Historically, the legionnaires have viewed themselves as one big family of 7,500 men. Even the officers spend Christmas not at home but on base with their men, and retirees and invalids can live on the legion's farm in southern France, where they grow and bottle rose wine.
At dinner recently, officers were served Cote du Rhone red wine, while alcohol had been banned at U.S. and British bases in the country.
To enlist in the all-male legion, a man simply has to sign up at a recruiting station on French soil. Officers say police often let illegal migrants go through if they are heading for the legion. One recruit recently bicycled from Mongolia to France, they said.
It's a tradition that dates to the founding of the legion in 1831, after France was bled by the Napoleonic wars and needed foreign men to help conquer and colonize Algeria.
Five years' service entitles a recruit to French citizenship. A handful are Afghans, but none are here. The rules bar legionnaires from fighting their native countrymen.
Murderers, rapists and child molesters are banned.
Officers say background checks are done when needed, and legionnaires who lie about their records may be kicked out. Their files are kept secret and they have the right not to talk to or be photographed by the media. One man in Tora is a Harvard and Princeton graduate. He declined to be interviewed, his officers said.
Another American, Private 1st Class Raoul, would not discuss why he spent three months in prison for a felony when he was 18. "I didn't kill anyone, but I didn't make anybody proud either," he said.
A plumber from Virginia Beach, Va., he wanted to join the U.S. military but was turned down because of his record. "I grew tired of being told I was a criminal, so I flew to France," Raoul said. "I had absolutely nothing keeping me back home."
Another man, Cpl. Marcus, said he was 7 when he saw legionnaires in action in his home country, the Central African Republic, in the 1980s, and was so impressed "I promised myself I'd join them one day." After both his parents were killed during the next wave of violence in 1990, Marcus fled and ended up in the legion's 2nd infantry regiment, now stationed in Tora.
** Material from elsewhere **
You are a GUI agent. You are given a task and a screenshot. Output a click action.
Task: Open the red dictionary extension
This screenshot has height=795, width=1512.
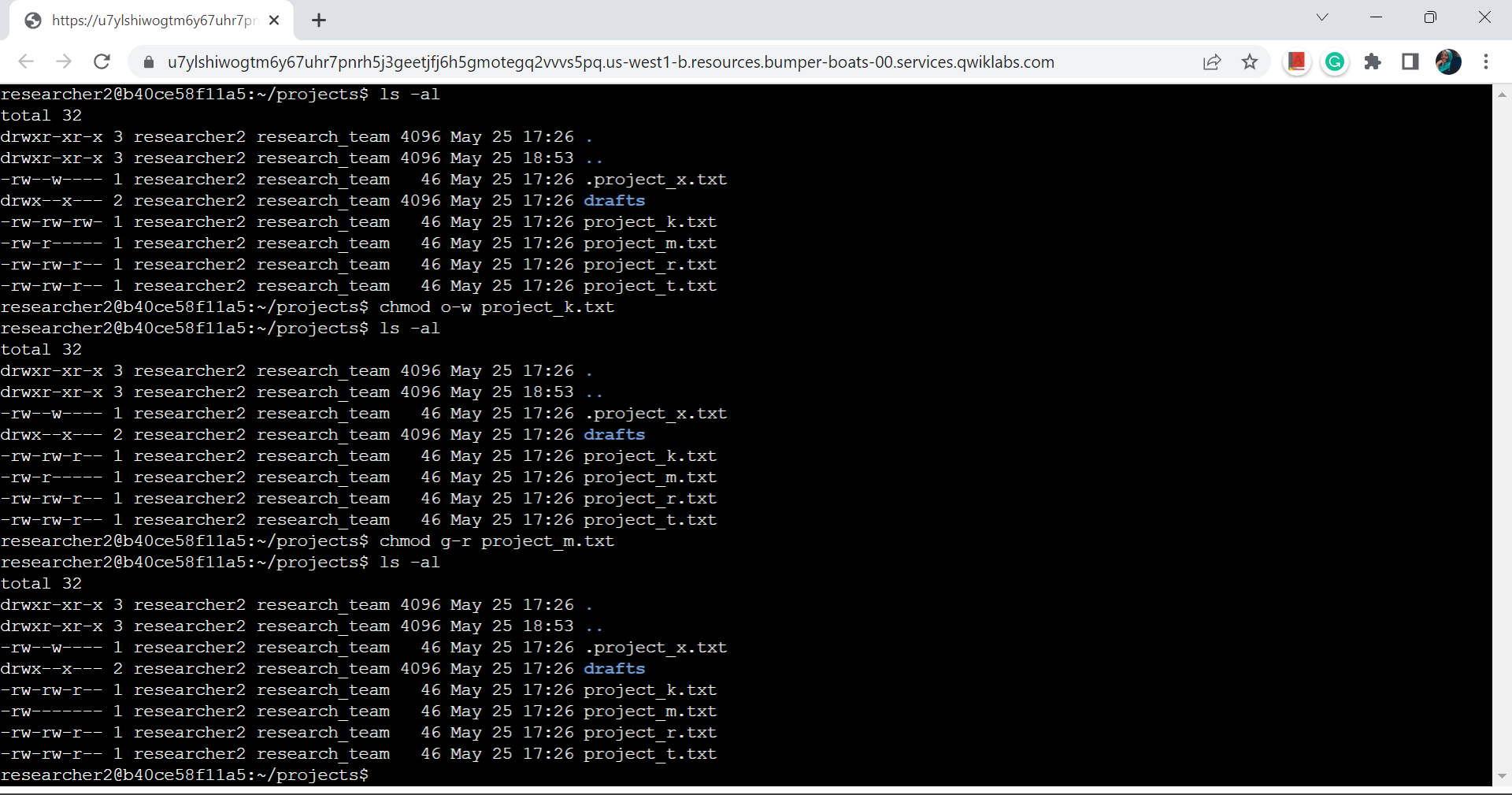pyautogui.click(x=1296, y=62)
Most legionnaires don't have a criminal record, officers say. Some joined because of the aura of adventure and romance cultivated over the decades by novels and movies such as Hollywood's 1936 classic "Morocco," in which Marlene Dietrich follows her legionnaire lover, played by Gary Cooper, in the North African desert.
Discipline is harsh, and a spell in a legion prison is something of a rite of passage.
Raoul said his hardest challenge was learning French. A corporal teaching him to count to 10 thumped him on the chest each time he flunked a number. Eighteen months later, his French is fluent.
The third of the force whose mother tongue is French are nicknamed Gauls, after the ancient tribe. A lot of Slavic language is also heard, because another third of the men are from Eastern Europe and Russia.
One of the legionnaires is Rushan, a former lieutenant in the Russian army. Now he's a corporal, but says he earns 1,200 euros a month ($1,780) _ as much as a senior Russian commander.
Rushan was born in Kabul, where his father was a colonel in the Soviet army which occupied the country throughout the 1980s.
"Being in Afghanistan again is a bit strange," he said. He speaks Dari, an Afghan language, and says he landed at an airport his father built.
Raoul, the legionnaire from Virginia, says he didn't expect to end up in Afghanistan, and his family worries about him. "But my mom is proud of me now."